====== MATERIAL FOR THIS TASK

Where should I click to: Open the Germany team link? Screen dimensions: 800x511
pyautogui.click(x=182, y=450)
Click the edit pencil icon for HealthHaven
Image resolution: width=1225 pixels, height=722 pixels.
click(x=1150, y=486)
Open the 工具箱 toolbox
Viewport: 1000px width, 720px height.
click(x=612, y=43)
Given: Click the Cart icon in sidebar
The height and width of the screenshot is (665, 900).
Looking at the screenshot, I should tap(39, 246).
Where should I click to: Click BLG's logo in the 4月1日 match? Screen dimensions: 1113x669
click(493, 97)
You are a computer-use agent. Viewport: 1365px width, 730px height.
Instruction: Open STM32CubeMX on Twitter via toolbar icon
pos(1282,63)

============
====== MATERIAL FOR THIS TASK

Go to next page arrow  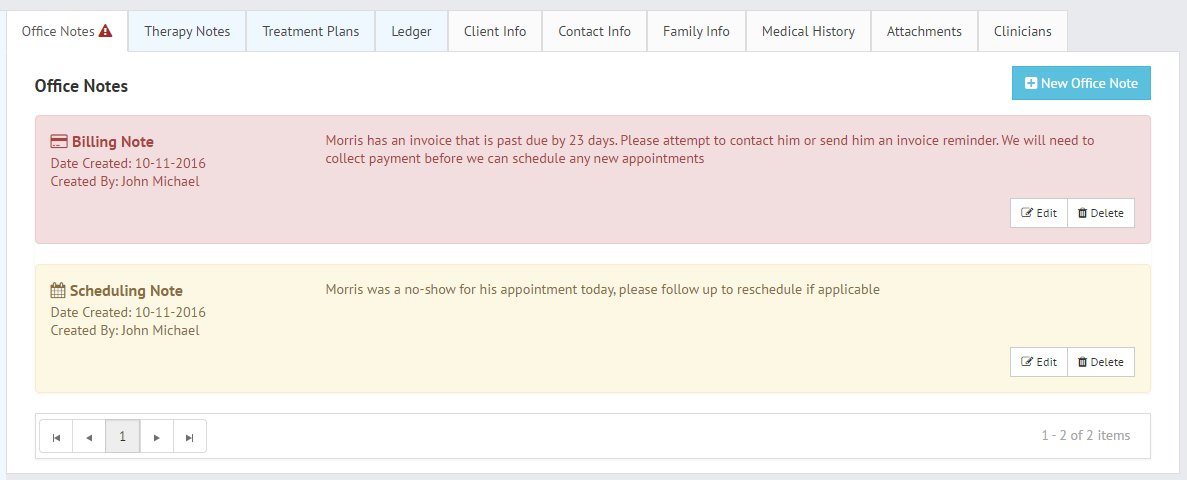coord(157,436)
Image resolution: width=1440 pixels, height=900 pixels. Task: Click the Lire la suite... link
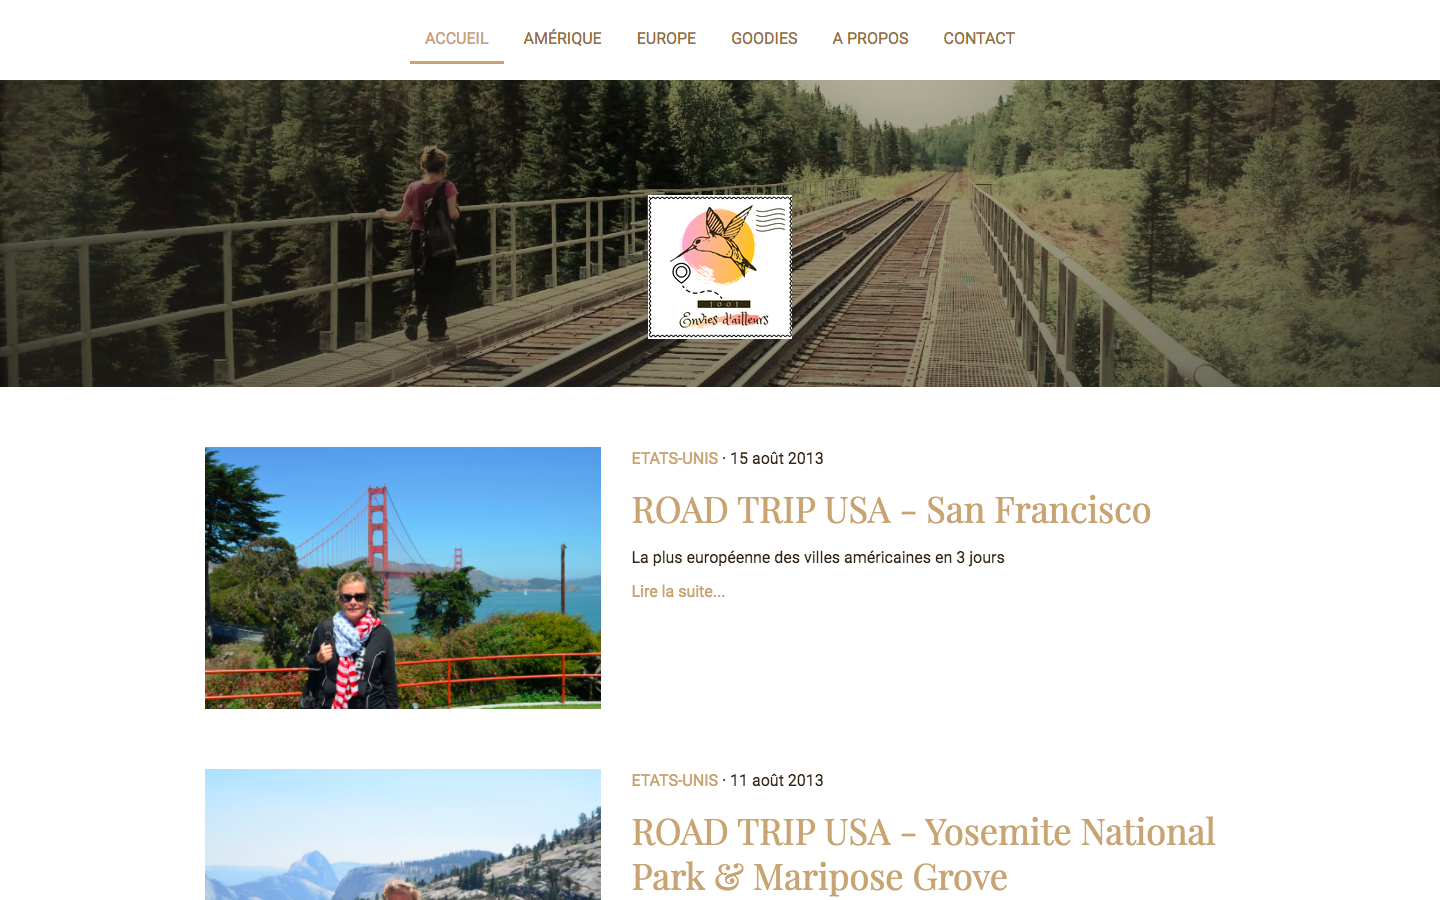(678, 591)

============

_WHAT YOU SHOULD DO_:
Would you please copy exactly the part of the entries above that begins at the line containing "Viewport: 1000px width, 720px height." and ends at the line containing "You are a computer-use", both lines included?

_EXPECTED ANSWER_:
Viewport: 1000px width, 720px height.
click(x=612, y=43)
Given: Click the Cart icon in sidebar
The height and width of the screenshot is (665, 900).
Looking at the screenshot, I should tap(39, 246).
Where should I click to: Click BLG's logo in the 4月1日 match? Screen dimensions: 1113x669
click(493, 97)
You are a computer-use agent. Viewport: 1365px width, 730px height.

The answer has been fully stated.